It is submitted that the inclusion of directive principles into the constitution would have created a clear statement of national aspirations and ideals that would have had a salutary influence on judicial interpretations of the workings of the Federal Constitution in subsequent years. The Indian experience with directive principles demonstrates that whilst directive principles are not legally binding, judicial notice must be taken of such principles[33]. Directive principles have a harmonious co-existence with the fundamental rights provisions. It has been recognized as being an essential feature in the basic structure of the Indian Constitution[34].

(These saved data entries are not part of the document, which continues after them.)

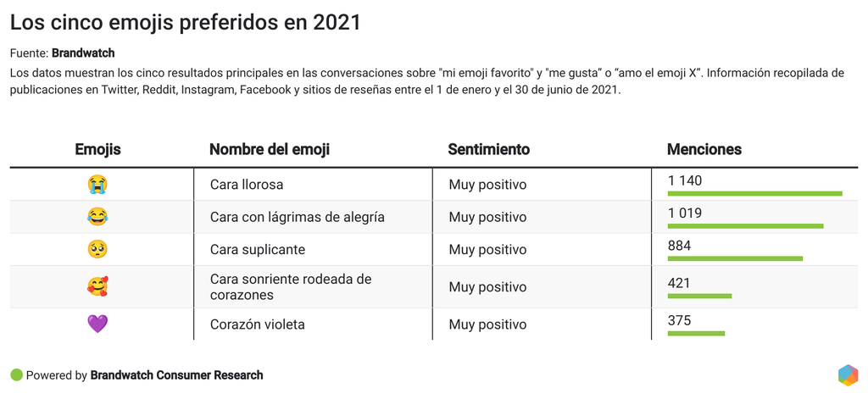The height and width of the screenshot is (399, 868).
Task: Click the face with tears of joy emoji
Action: (x=97, y=217)
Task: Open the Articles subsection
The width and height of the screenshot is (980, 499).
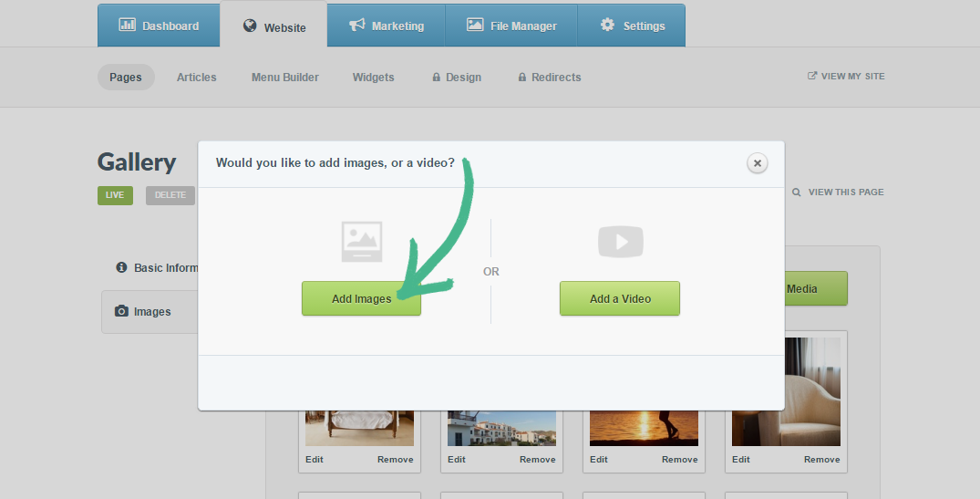Action: (x=196, y=78)
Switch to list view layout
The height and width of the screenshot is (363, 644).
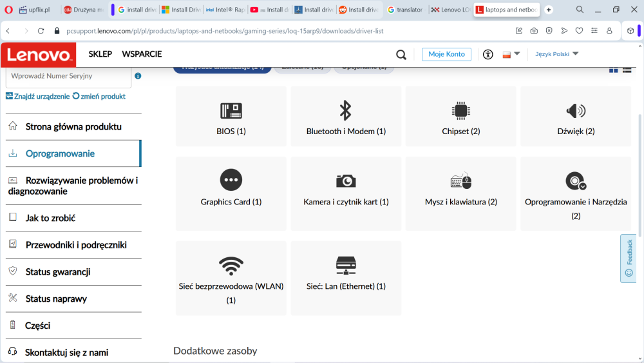[627, 69]
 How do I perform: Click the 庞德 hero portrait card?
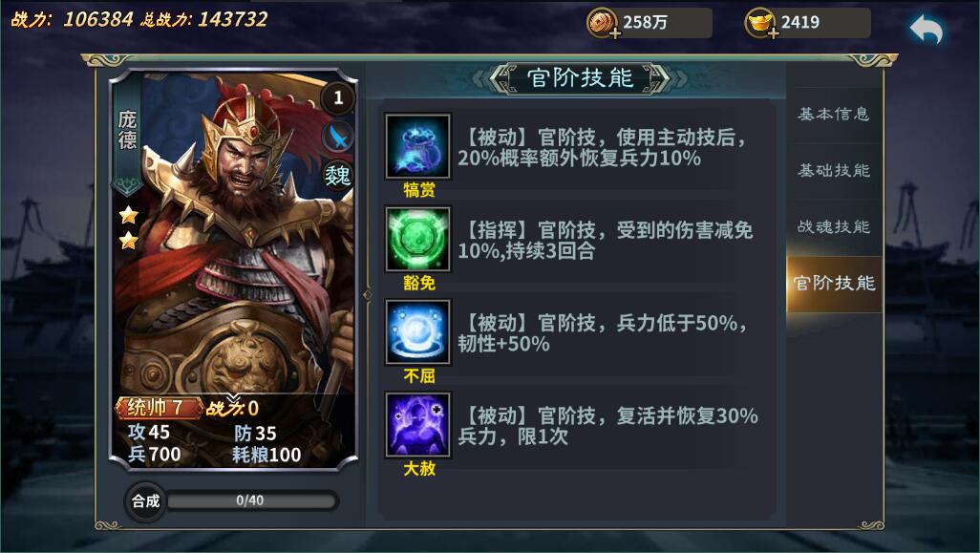233,268
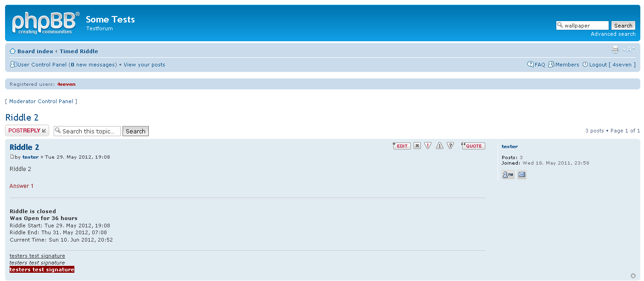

It should be further noted that in the 1998 Constitution of Thailand directive principles have been properly enshrined as a statement of constitutional intentions to guide the three branches of government[35]. The Filipino Constitution also contains Directive Principles[36]. The Preamble to the Indonesian Constitution reflects the high ideals of national intention.

It is, therefore, submitted that the inclusion of directive principles into the draft Merdeka Constitution [as advocated by the Alliance Government] would, in time, have proven its immense value in promoting constitutionalism, the basic structure doctrine and, more particularly, provided an additional facet to juridical thinking on the necessity to protect the right of free speech in Malaysia.

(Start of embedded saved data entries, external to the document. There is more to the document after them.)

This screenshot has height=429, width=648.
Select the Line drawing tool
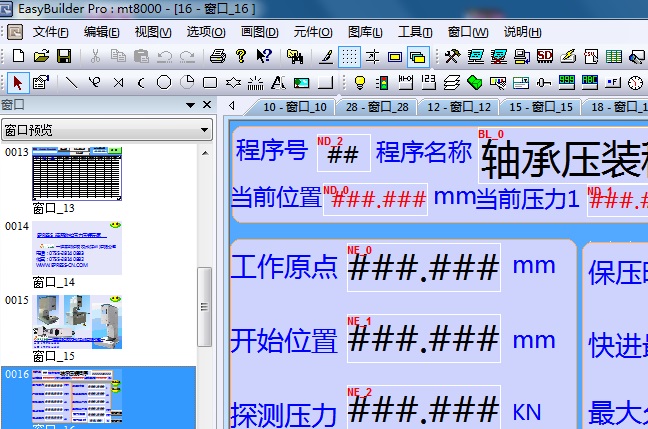pos(72,82)
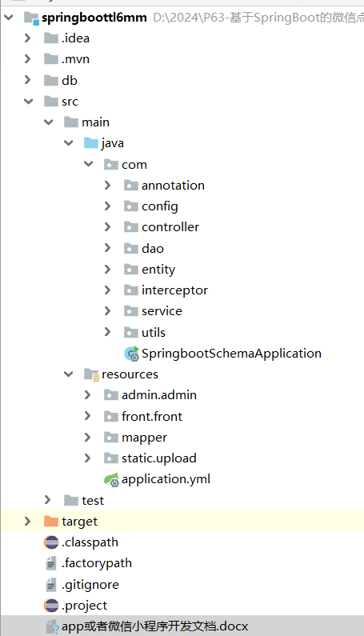Collapse the src folder
The height and width of the screenshot is (636, 364).
point(29,102)

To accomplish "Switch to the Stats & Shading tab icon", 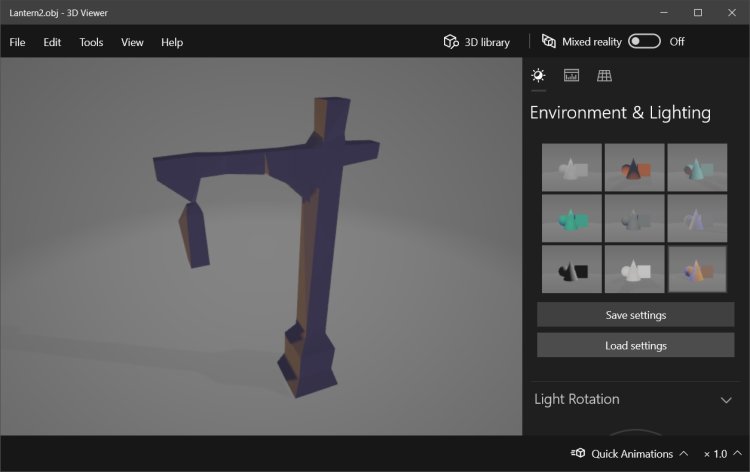I will coord(571,75).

The effect of a weak federal structure on the notion of free speech

From the outset, the Reid Commissions brief was biased towards creating a weak federal structure[37]. Thus the draft Merdeka Constitution, and the eventual Federal Constitution of 1957 reflected an inclination towards a strong central government. The 1963 constitutional amendments to create the Federation of Malaysia did not change the general tone of bias towards the center, it merely protected the rights of the new member states of Sabah, Sarawak and Singapore.

It is submitted that a less centripetal federal formula would have engendered a more vibrant democracy and favoured a greater degree of free speech in Malaysia. A weak federal structure such as that contained in the Federal Constitution suppresses the voice of the states that is a key feature of a participative democracy. For instance, the States do not have any significant constitutional

safeguards to Federal grants[38]. This situation is largely attributable to the Reid Commissions refusal to fetter the Federal Governments discretion on the allocation of funds to each state[39].

This dependency on federal largesse has weakened the resolve of the States on matters of constitutional importance. It has also created a subservient relationship on the part of the states vis-vis the central government leading to the establishment of quiet backroom negotiations rather than a more raucous and open discussion in the public arena[40]. Such a state of affairs, in the context of federalism, has contributed to an environment that stifled free speech.

One final note should be made on the process of weakening the federal formula by the liberal use of the powers in Part XI of the Federal Constitution to declare states of emergency against recalcitrant, opposition-controlled, states[41]. How Part XI of the Federal Constitution affects free speech will be examined below.

Absence of time limitation on special privileges

The Reid Commission noted that it was necessary to continue the policies that conferred special privileges on the Malay community relating to land, quotas for positions in the Public Service, licences for businesses such as transportation and scholarships[42]. It also indicated, in good faith, a hope that the special privileges should gradually disappear so that there would be no discrimination between the races and communities.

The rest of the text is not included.